The lovely “Genesis 30:3,” for example is one of two love songs here that are to my mind Darnielle’s most effective to date. Nothing against “Going to Georgia” (“The most remarkable thing about you standing in the doorway / Is that it’s you and that you’re standing in the doorway!“) and it’s kin, but whereas Darnielle has always been great at the precise feeling of that first flush of attraction/love/lust and the way love makes you crazy and then persists through divorce, hate and conflict, the way he sings “I will do what you ask me to do / Because of how I feel about you” on “Genesis 30:3” evokes a completely different and arguably deeper kind of love. When you look the verse up and see that it’s about a woman who asks her maid to bear children for her so she can have a family, it only makes the song richer (only partly because I can’t decide if it’s the wife or the maid, or even the husband, who’s singing).
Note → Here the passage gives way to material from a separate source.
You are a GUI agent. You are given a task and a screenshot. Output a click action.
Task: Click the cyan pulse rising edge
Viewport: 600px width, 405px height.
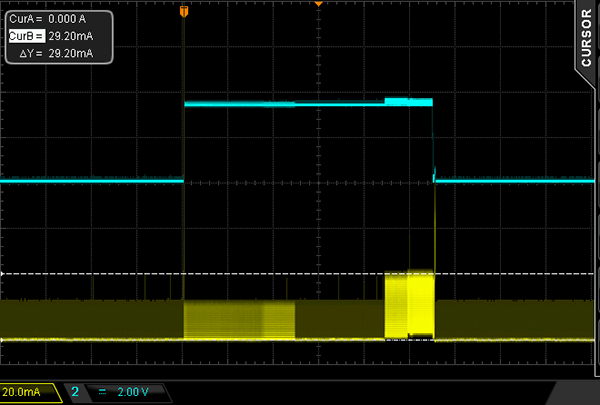[184, 140]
“1 John 4:16”, meanwhile, has a more overt Biblical verse attached (“And we have known and believed the love that God hath for us. God is love, and he that dwelleth in love dwelleth in God, and God in him.”), but there’s nothing in the song’s melancholy and fearful self-doubt to suggest love until Darnielle sings “And someone leads the beast in on its chain / But I know you’re thinking of me, ‘cause it’s just about to rain”. The center of “1 John 4:16” ranks with the most striking moments of the Mountain Goats’ entire discography, and like much of Darnielle’s best work, it marries evocative but unexplained imagery to an emotional impact that’s precise but ineffable. By which I mean: I find the song immensely moving and it touches on a very real and specific kind of emotion I’ve felt before and will again, but I’ll be damned if I can tell you what its name is.

Just as on We Shall All Be Healed, here Darnielle sings to and about prisoners, fanatics, lost sheep, lovers, supplicants, tyrants, and good people. What makes The Life of the World to Come one of 2009’s best albums, and the Mountain Goats’ studio albums maybe the single greatest second act in modern American rock/indie/whatever music, is that he never assumes those groups are, at the heart of it all, different from each other or less deserving of our attention and compassion.